SpaceX moonshot, Uber exec ousted, human echolocation

Good morning, Quartz readers!

What to watch for today

A crucial update on the US economy. Q4 GDP figures, currently expected to show a 2.1% increase, will largely decide whether Fed officials will hike interest rates “fairly soon.

Apple’s annual shareholder meeting. Investors have plenty of reasons to be happy: shares closed at their highest price ever earlier this month. This will likely be the last meeting at Apple’s old Cupertino digs before it moves to a new spaceship-shaped headquarters.

Did Abenomics work in January? Retail sales are expected to rise by 0.9%, after Japanese prime minister Shinzo Abe called on companies to pay their workers to fuel the economy. Industrial output figures are also due.

While you were sleeping

Uber ousted its head of engineering over sexual harassment allegations. Amit Singhal, who left Google in 2016, failed to disclose to Uber that he was under internal investigation for an alleged encounter with a female coworker. Uber CEO Travis Kalanick, whose company is under scrutiny over an allegedly sexist culture, reportedly asked for Singhal’s resignation.

SpaceX said it will fly two space tourists around the moon in 2018. CEO Elon Musk said two anonymous private individuals—who would not fly the craft except in an emergency—have placed a “significant deposit” with the company. The mission would use SpaceX’s Dragon spacecraft and Falcon Heavy rocket.

Donald Trump vowed to boost military spending. The US president’s proposal would raise the Pentagon’s budget—already bigger than the militaries of the next eight countries combined—by 9% to $638 billion. The White House may try to pay for the increase by cutting money for foreign aid and environmental protection.

Jewish facilities across the United States suffered another wave of bomb threats. At least 16 sites in states including New York, Florida, and Michigan were evacuated; no evidence of explosives was found. Jewish schools, cemeteries, and community centers have suffered from a string of attacks in the last two months.

Quartz obsession interlude

Devjyot Ghoshal on Trump’s infuriating silence over an Indian engineer’s murder. “Indian-Americans are among the most successful and educated minority groups in the US today … If a well-educated, law-abiding, and legally-employed immigrant can’t work in the US without fearing for his life, who can?” Read more here.

Markets haiku

Who knew it was hard?
Fixing Obamacare? No:
Giving out Oscars

Matters of debate

The moon deserves to be a planet. A new paper argues it is geophysics, not orbit, that should determine planetary status.

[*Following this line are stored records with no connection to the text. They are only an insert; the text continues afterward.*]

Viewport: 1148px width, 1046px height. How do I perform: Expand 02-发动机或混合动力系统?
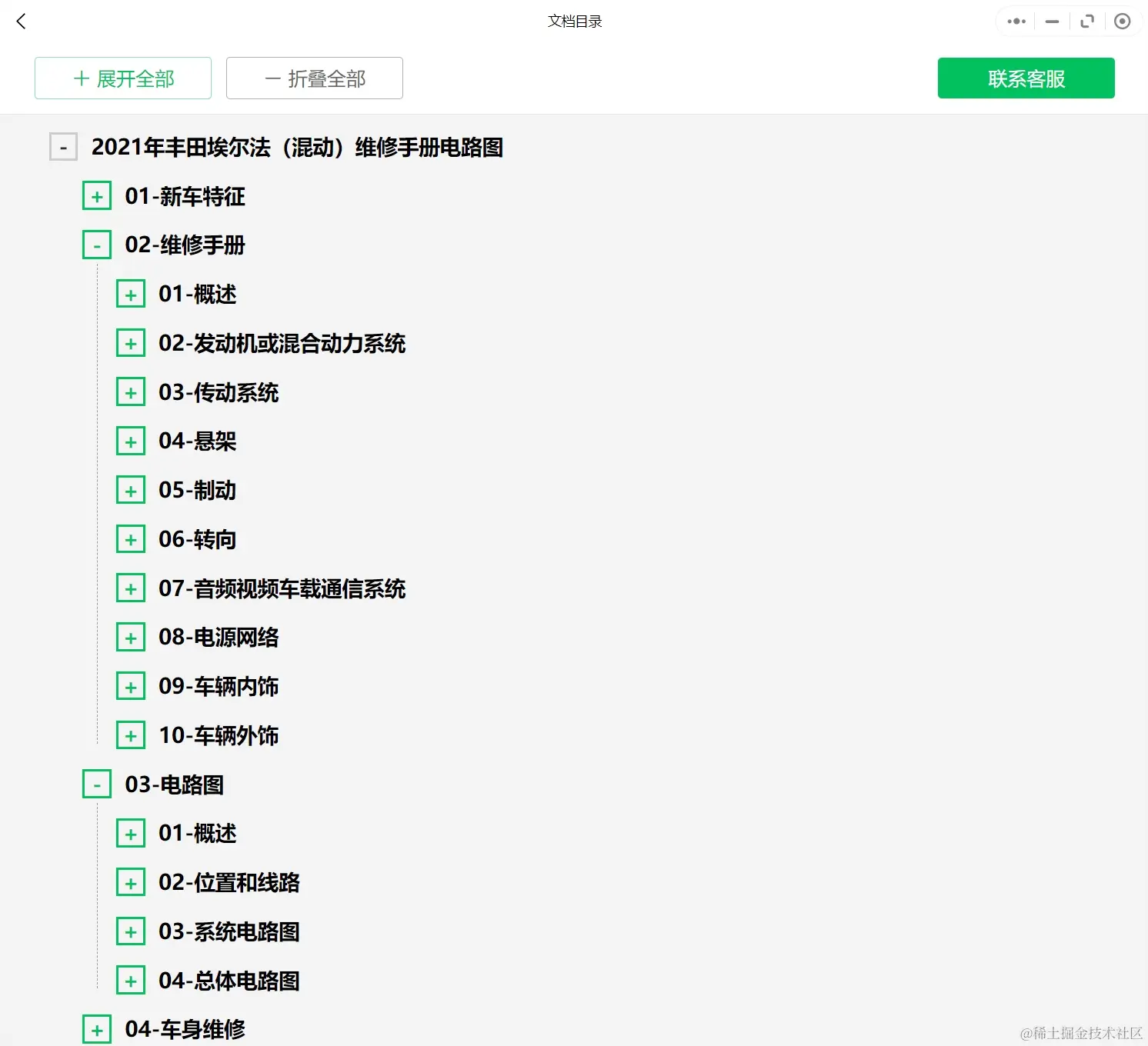(131, 342)
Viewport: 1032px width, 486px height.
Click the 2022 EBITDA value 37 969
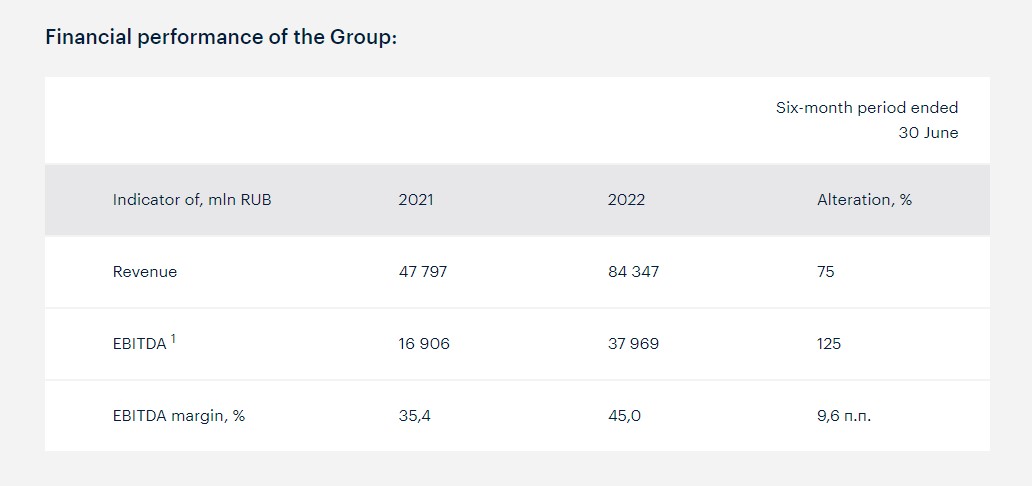[633, 344]

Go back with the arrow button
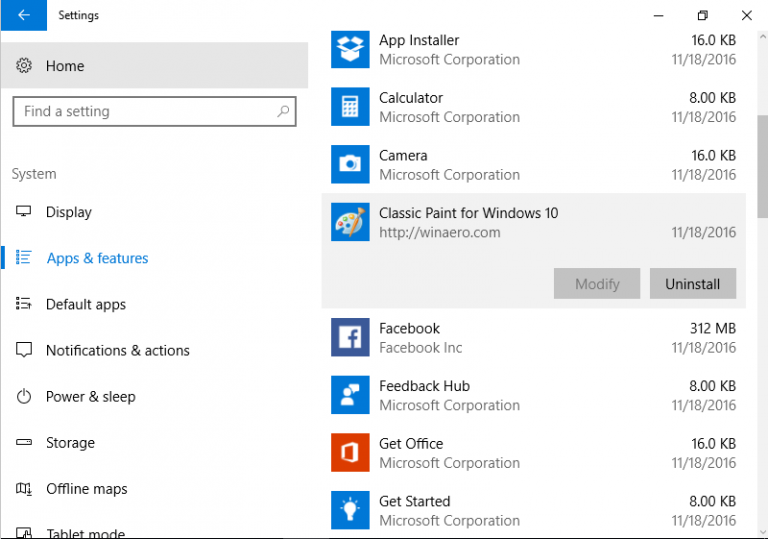point(23,15)
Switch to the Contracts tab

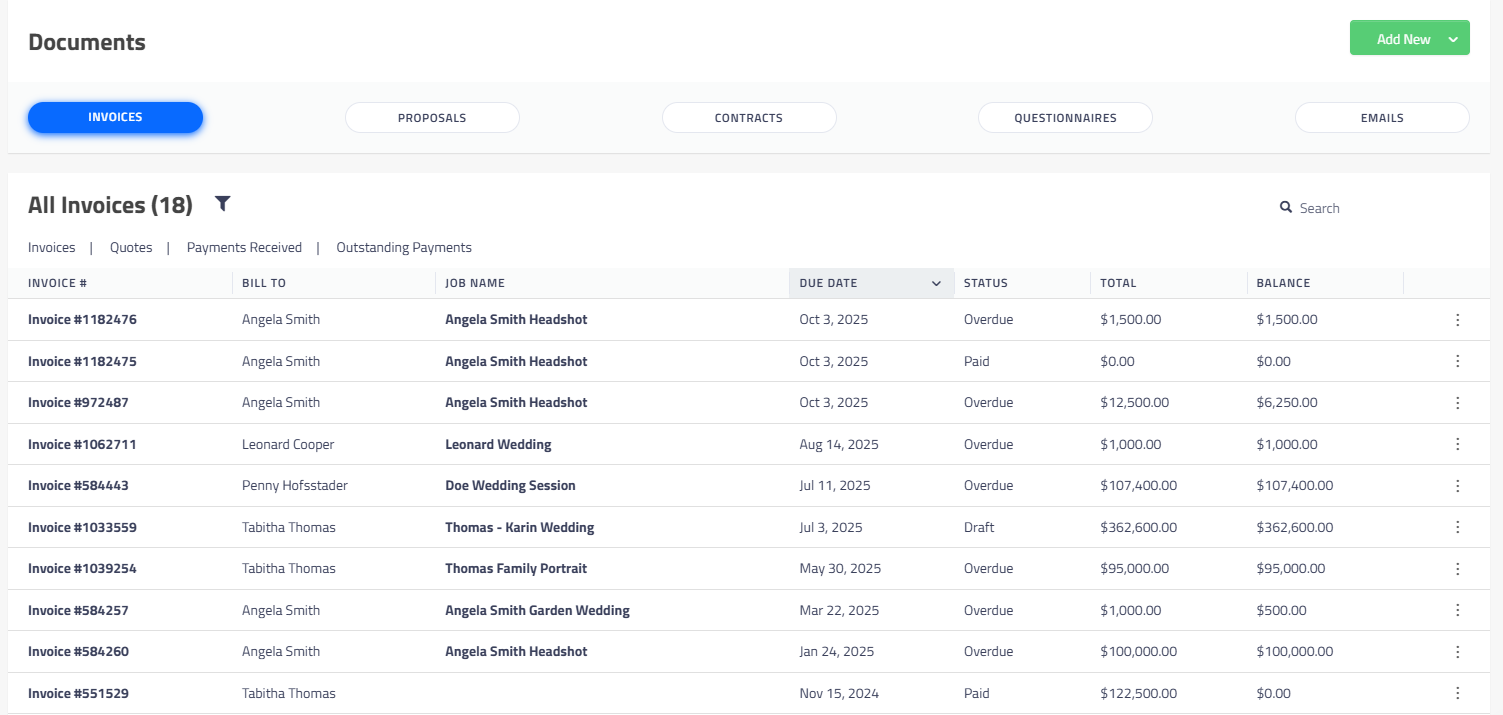[749, 118]
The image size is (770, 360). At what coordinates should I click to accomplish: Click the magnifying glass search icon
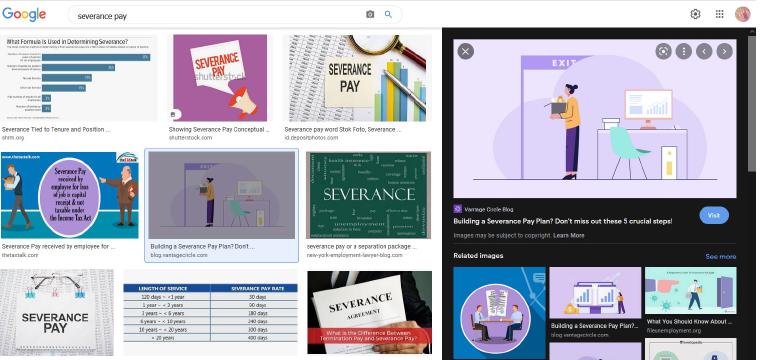click(x=388, y=15)
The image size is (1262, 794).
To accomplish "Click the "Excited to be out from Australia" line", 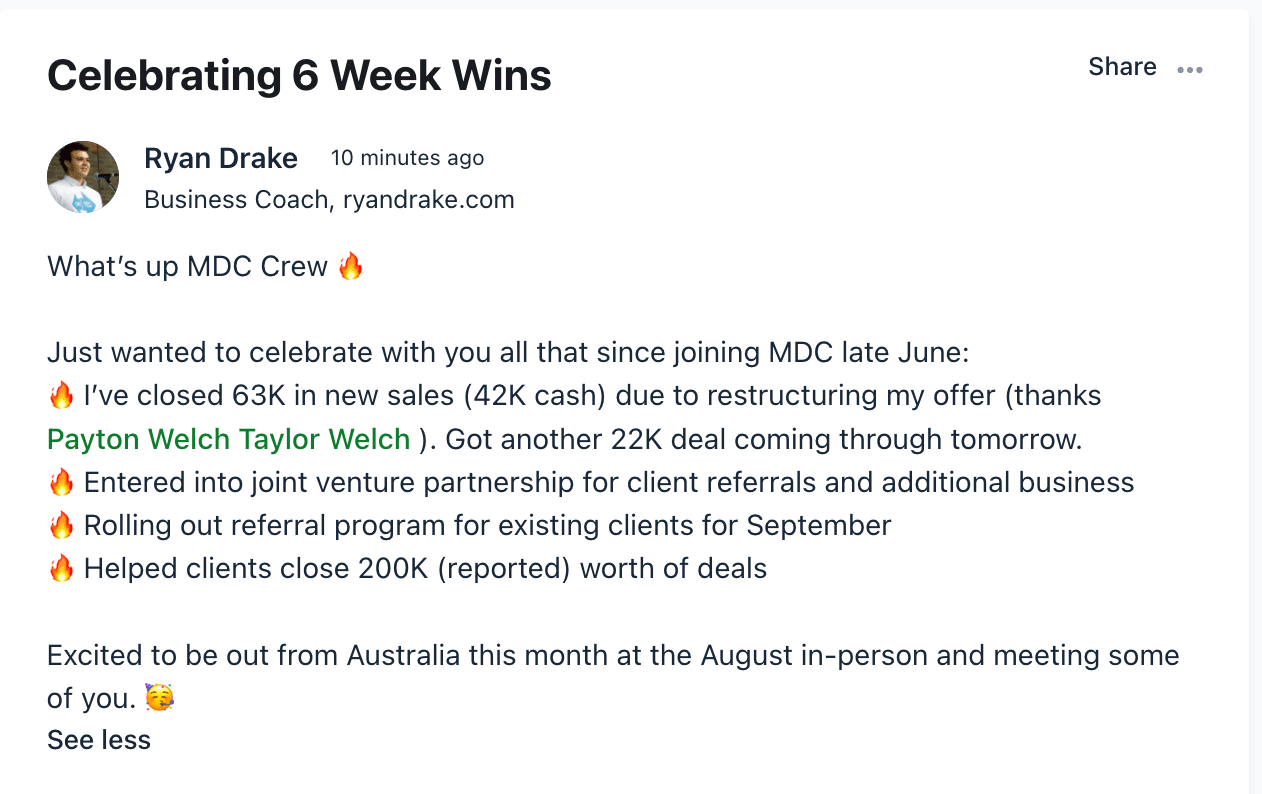I will [612, 656].
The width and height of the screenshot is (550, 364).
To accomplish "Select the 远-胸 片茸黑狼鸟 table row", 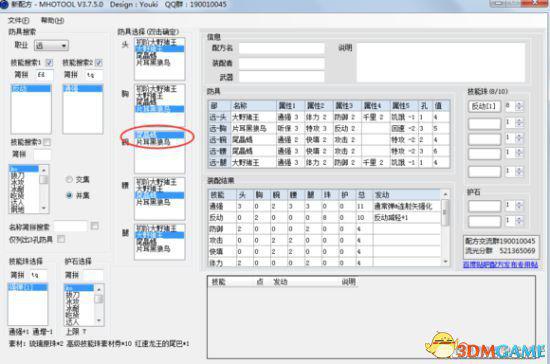I will point(329,128).
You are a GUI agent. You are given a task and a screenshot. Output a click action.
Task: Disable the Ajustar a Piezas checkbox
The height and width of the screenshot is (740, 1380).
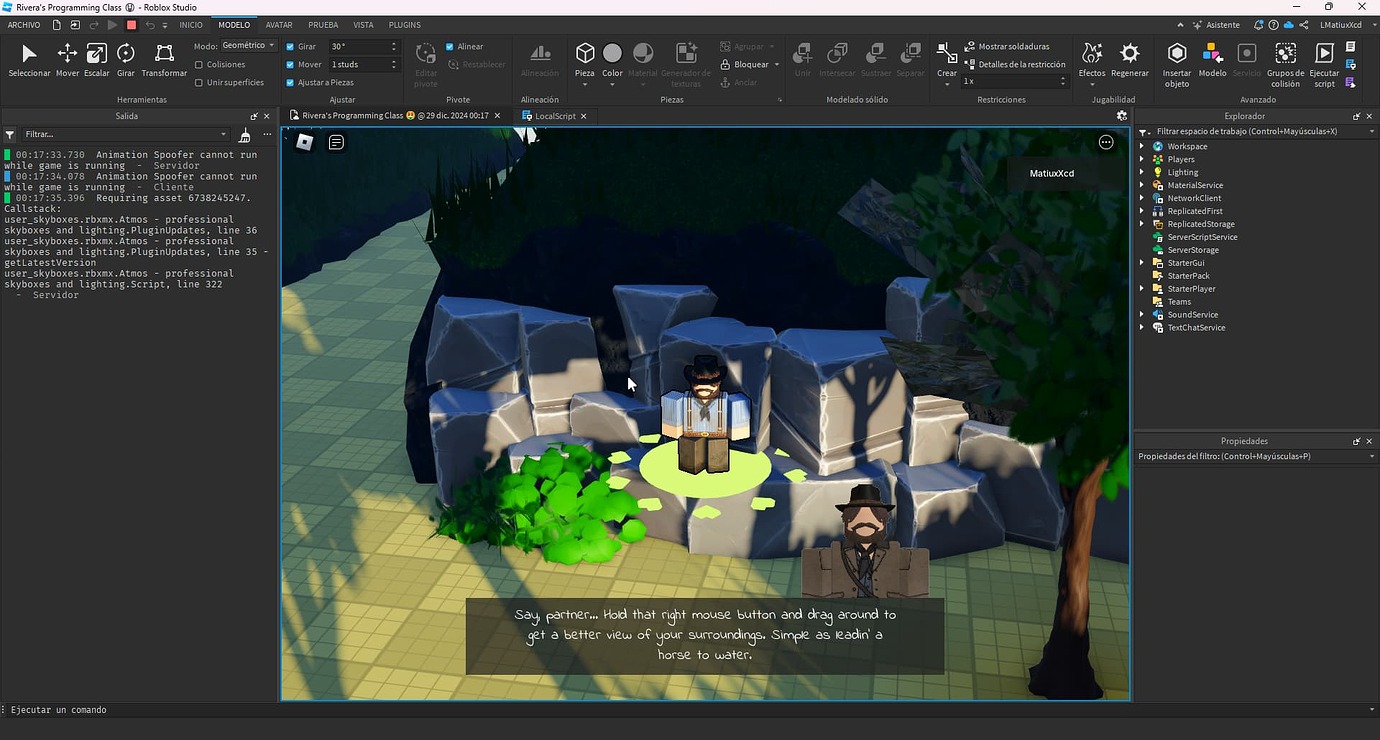(x=289, y=82)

Trump’s “America First” policies are non-discriminatory. They target all immigrants, as Hindu Indians are fast finding out.

Mobile phones are unnatural. Communicating with someone who isn’t physically present is disembodying and intrusive.

Surprising discoveries

A startup made a low-level employee a rupee millionaire. The sale of Mumbai’s Citrus Pay netted an errand runner Rs 5 million ($75,000) in stock options.

Humans and dolphins share a skill. Blind and sighted people alike can be trained to echolocate their surroundings with tongue clicks.

Ruth Bader Ginsburg has the world’s most important personal trainer. He keeps the 83-year-old US supreme court justice in shape and out of retirement.

Alphabet’s hate-fighting AI doesn’t understand hate. “Perspective,” a tool to fight online hate speech, is struggling to identify it.

Spain appointed a special commissioner to encourage baby-making. Edelmira Barreira Diz  will work to understand why Spain’s death rate is outstripping its birth rate.